Non seulement ses collègues l’encouragent, mais ils lui passent aussi des commandes de gâteaux. Petit à petit, les demandes augmentent. « Je passais mes week-ends, mes soirées, et parfois même des nuits entières aux fourneaux pour honorer les commandes. ». Pour cette maman de deux jeunes enfants, il devient très vite évident qu’elle devait choisir entre son travail au centre d’appel et sa petite entreprise.

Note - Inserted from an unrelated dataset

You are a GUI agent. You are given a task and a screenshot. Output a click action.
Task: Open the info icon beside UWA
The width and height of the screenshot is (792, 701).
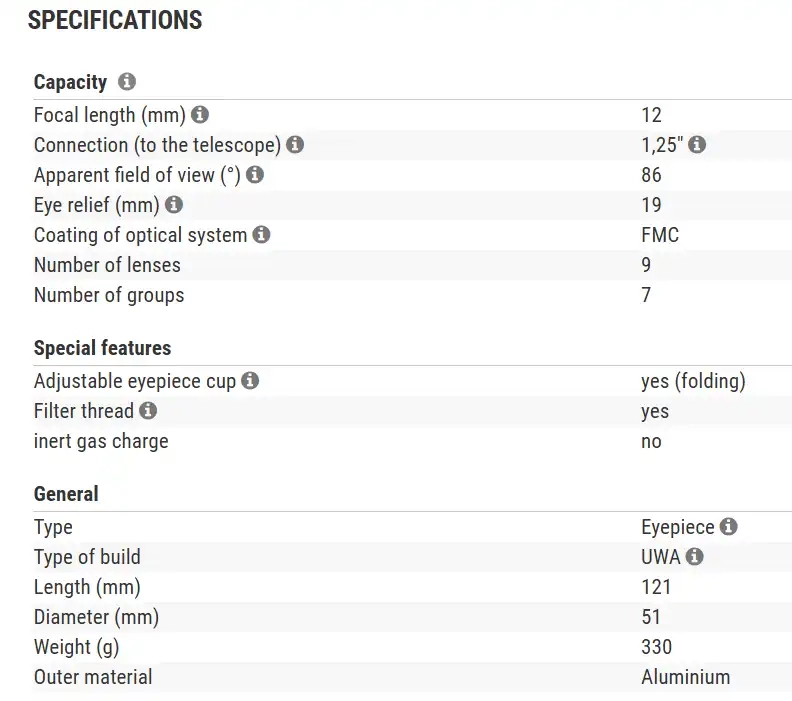[x=695, y=557]
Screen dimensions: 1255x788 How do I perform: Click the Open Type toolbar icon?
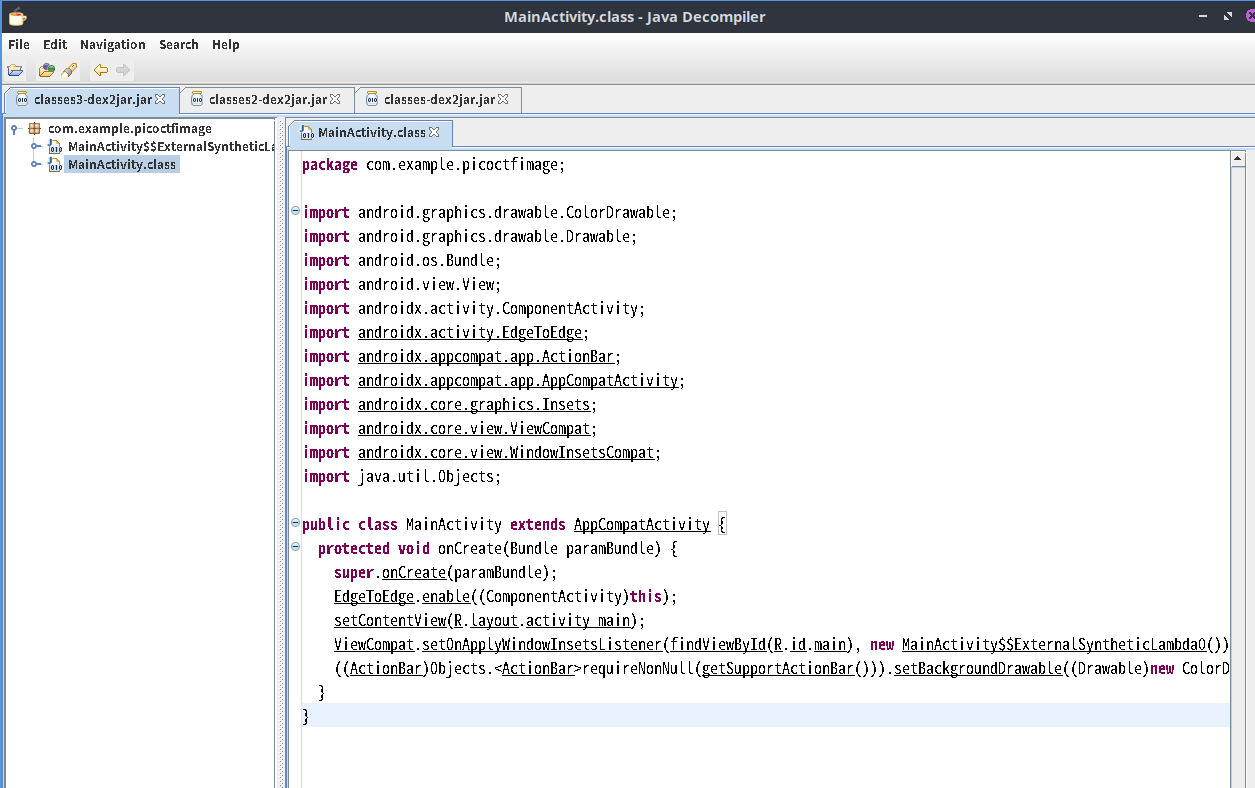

Le 31 mai 2023, Charlotte Sweet and Treats est officiellement lancée. Très vite, la petite entreprise prend de l’ampleur. Au-delà des gâteaux, elle se lance dans la livraison des boxes de petit-déjeuner. « Ma seule contrainte, c’était la capacité de production, car je travaillais de ma cuisine, avec mes ustensiles et mon matériel de bord. » C’est un proche qui attire l'attention de Charlotte sur une publication Facebook de la FED sur le WEP. « Ce projet a changé ma vie », dit-elle dans un grand éclat de rire. « J’ai lancé ma petite entreprise, guidée par ma passion pour la pâtisserie, mais je n’avais aucune notion des bases de l’entrepreneuriat. Je n’avais ni business plan, ni plan marketing, ni budget. Le WEP m’a permis d’acquérir les bases pour gérer mon entreprise et la faire prospérer. Aujourd’hui, au-delà d’être une pâtissière, je suis aussi une cheffe d’entreprise », affirme-t-elle fièrement. Charlotte utilisera son Seed Capital pour l’achat d’un four et d’un batteur industriels.
La FED a pour objectif de former 50 femmes à l’entrepreneuriat dans le cadre du WEP.